Non profit
Humana, così l’abito usato si trasforma in una scuola
Dai contenitori gialli ai progetti di cooperazione
di Redazione
Il 23 settembre avrà luogo il primo «Humana People to People Day». La giornata internazionale (realizzata contemporaneamente in 17 Paesi) si chiamerà «Education For All 2010» e punterà l’attenzione sul diritto universale all’istruzione. Humana, una organizzazione internazionale che ha il suo quartier generale in Zimbabwe, ha infatti messo la formazione al centro dei propri sforzi nel Sud del mondo. «L’istruzione è una delle chiavi dello sviluppo di un Paese. Per questo investiamo molto sull’educazione di base, sulla formazione professionale e magistrale», spiega la presidente Karin Bolin. «Ignoranza significa anche povertà, sfruttamento, violenza, emarginazione ed esposizione alle malattie. Non è solo un problema di formazione scolastica». Grazie alle attività di Humana, 14mila bambini sono stati inseriti in 400 prescuola, 2.700 studenti (11mila dal 1993) ogni anno si diplomano nelle 24 scuole magistrali gestite da Humana in India, Malawi, Mozambico ed Angola e 11 scuole professionali sono attive in Africa.

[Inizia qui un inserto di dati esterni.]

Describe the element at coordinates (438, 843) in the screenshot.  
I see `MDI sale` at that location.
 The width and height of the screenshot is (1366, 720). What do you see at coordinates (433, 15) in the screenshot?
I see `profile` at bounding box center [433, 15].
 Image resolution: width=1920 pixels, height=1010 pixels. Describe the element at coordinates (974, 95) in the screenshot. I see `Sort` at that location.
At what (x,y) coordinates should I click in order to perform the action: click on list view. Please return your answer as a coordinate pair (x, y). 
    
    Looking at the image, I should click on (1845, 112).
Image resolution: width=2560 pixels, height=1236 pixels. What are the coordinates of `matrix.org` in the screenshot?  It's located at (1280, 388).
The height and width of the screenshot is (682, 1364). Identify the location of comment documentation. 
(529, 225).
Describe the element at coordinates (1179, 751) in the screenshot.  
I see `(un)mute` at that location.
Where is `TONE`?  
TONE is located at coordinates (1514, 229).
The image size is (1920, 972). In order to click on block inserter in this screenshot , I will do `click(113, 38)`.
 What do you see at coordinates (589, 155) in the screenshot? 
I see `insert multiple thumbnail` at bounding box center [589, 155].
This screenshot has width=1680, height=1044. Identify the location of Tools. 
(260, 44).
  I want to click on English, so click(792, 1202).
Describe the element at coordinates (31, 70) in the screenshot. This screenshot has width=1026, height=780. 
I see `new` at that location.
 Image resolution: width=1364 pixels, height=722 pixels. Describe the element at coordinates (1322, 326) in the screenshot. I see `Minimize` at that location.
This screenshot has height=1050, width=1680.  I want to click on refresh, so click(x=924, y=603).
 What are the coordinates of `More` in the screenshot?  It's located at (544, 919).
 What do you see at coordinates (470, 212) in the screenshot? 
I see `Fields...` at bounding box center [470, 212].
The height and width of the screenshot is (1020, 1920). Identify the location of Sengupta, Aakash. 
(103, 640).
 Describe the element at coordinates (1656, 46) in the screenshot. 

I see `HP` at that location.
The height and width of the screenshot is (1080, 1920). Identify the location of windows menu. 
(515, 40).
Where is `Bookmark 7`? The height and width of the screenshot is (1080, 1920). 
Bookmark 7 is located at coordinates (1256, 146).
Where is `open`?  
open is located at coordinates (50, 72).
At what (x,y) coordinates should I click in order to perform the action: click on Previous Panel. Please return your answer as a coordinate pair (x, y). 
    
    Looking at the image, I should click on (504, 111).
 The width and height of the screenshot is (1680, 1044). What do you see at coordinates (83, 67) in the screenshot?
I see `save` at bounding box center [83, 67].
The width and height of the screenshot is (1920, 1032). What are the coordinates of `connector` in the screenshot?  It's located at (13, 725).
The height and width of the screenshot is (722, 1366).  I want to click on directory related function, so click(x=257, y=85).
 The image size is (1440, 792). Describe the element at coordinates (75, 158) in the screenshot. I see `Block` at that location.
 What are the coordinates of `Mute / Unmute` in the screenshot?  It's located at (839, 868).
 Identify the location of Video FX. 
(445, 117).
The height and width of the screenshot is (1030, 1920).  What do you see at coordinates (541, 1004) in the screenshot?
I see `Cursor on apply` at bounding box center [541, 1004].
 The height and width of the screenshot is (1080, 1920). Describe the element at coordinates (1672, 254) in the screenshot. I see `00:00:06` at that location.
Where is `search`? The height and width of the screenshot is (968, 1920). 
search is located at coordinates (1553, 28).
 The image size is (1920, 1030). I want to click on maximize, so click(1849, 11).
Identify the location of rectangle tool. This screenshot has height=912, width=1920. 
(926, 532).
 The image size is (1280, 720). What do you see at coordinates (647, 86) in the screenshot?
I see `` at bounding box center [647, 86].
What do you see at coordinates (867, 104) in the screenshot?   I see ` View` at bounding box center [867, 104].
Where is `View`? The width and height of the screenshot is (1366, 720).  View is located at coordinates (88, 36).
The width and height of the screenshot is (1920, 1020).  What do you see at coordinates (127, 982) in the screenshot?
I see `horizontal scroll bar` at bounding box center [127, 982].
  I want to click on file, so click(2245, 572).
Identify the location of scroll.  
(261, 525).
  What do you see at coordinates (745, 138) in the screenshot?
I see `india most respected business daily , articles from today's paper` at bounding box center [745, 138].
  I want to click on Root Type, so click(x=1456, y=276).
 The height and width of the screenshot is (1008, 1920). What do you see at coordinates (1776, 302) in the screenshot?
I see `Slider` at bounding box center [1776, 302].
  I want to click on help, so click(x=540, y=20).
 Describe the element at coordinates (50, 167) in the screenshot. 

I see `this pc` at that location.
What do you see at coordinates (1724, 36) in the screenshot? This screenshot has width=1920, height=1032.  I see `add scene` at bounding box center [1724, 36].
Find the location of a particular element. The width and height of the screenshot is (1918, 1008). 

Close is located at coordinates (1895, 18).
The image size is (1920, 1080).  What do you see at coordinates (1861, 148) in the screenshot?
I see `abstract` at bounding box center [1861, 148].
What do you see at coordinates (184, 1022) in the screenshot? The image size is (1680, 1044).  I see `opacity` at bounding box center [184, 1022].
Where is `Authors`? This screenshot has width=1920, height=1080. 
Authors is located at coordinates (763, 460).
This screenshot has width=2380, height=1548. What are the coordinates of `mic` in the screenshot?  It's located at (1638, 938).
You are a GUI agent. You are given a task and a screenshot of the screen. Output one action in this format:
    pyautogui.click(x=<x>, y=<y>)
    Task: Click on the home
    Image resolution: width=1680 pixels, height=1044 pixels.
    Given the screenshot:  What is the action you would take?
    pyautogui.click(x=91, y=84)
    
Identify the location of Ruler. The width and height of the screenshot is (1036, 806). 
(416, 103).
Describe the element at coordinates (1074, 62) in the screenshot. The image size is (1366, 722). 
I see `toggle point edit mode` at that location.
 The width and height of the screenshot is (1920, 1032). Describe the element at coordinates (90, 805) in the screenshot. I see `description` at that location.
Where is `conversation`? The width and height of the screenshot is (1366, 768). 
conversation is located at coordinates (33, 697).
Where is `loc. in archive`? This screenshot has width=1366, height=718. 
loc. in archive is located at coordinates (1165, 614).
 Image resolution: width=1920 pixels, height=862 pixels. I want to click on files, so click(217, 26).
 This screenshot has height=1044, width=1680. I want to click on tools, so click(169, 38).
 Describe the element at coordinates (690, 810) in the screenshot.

Durante la giornata tutti questi traguardi saranno condivisi. Verrà illustrata l’utilità degli abiti usati che Humana raccoglie per poter realizzare i propri progetti. Pochi sanno infatti cosa accade dopo aver inserito i propri vestiti nei contenitori gialli di Humana. Saranno aperti i cancelli delle sedi di Pogliano Milanese (MI), Torbole Casaglia (BS) e Rovigo per spiegare ai visitatori come l’abbigliamento scartato, dopo essere stato selezionato, si trasformi in scuole, materiale didattico e corsi di formazione professionale. Il programma vedrà anche la premiazione di amministrazioni pubbliche e aziende partner. Ci saranno anche percorsi illustrativi, anche per bambini, sull’attività e sui risvolti di tutela ambientale che la raccolta abiti comporta. La giornata si concluderà con alcuni spettacoli tematici. Il tutto preceduto da un road show nelle piazze di Emilia, Lombardia e Piemonte per far sperimentare le difficoltà quotidiane generate dall’analfabetismo.